Despite warnings from the central government China’s zombie companies have emerged as key beneficiaries of the debt-equity swaps used to slash leverage levels across the state-owned enterprise sector.

Debt-to-equity swaps have emerged as a central tool in China’s ongoing deleveraging campaign, with regulators availing themselves of the instruments to slash the debt burdens of ailing state-owned enterprises.

In China the swaps generally work by first allowing a bank to acquire the debt of a given company from its original lenders.

The bank then establishes a unit with other shareholders that assumes the debt, and conducts a transaction with the indebted company for the conversion of debt into equity, paving the way for its subsequent sell off.

According to figures from the National Development and Reform Commission debt-equity swaps have thus far proved effective at reducing the aggregate debt burden of over 70 SOE’s by 1 trillion yuan (USD$149.2 billion).

NDRC has also recently flagged the accelerated use of swaps to cut the debt levels SOE’s in the second half, referring to them as an “edged weapon” for deleveraging of the public sector.

The central government has expressed concern, however, about misuse of debt-equity swaps to keep moribund “zombie” SOE’s afloat, prompting the China Banking Regulatory Commission to introduce preventative provisions in the latest draft of the “Commercial Bank Newly Established Debt-Equity Swap Implementation Organization Administrative Measures (Trial)” (商业银行新设债转股实施机构管理办法(试行)).”

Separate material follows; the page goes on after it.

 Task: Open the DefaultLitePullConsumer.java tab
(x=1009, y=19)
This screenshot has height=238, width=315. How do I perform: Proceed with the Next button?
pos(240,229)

The new provisions moot a ban on debt-equity swaps for “enterprises that have lost credit because of malicious absconding from debt, enterprises whose credit and debt relationships are complex and unclear, and enterprises that do not satisfy national industrial policy, and spurred overcapacity expansions and increases in inventories.”

According to Natixis SA, the Chinese government’s concerns are justified, with its data indicating that 55% of swaps in the second quarter involved companies in the coal and steel sectors, which are amongst the worst afflicted by overcapacity.

A key example of this is China Construction Bank’s repackaging of the converted debt of Yunnan Tin Group and Wuhan Iron & Steel into wealth management products for sale to retail investors.

Natixis SA data further indicates that a large number of unsalvageable companies could be participating in swaps, given that the total value of the instruments surged to 776 billion yuan (USD$116.57 billion) for the second quarter alone.

According to analysts a big part of the problem is the lack of clear standards for defining and identifying zombie companies.

“China intends debt equity swaps as part of corporate de-leveraging and to help clean up bank balance sheets, but the list of deals announced so far suggests China’s definition of a good versus a zombie company is quite different from that of international investors,” said CreditSights analyst Matthew Phan to Bloomberg.

Debt-equity swaps could also be exacerbating the latent instability of the Chinese financial sector, with risk being foisted upon retail investors by banks who sell them wealth management products replete with converted debt.

Another problem is that debt-equity swap programs do not contain measures in and of themselves to improve the efficiency or performance of companies that use them to deleverage, which means they could again succumb to weakness.

“As a whole, I’m pretty skeptical about the debt to equity swap program and how effective it is at saving good companies,” said Phan.

“Bad loans have been bought partly by households but in five years’ time, the companies could be in trouble again.”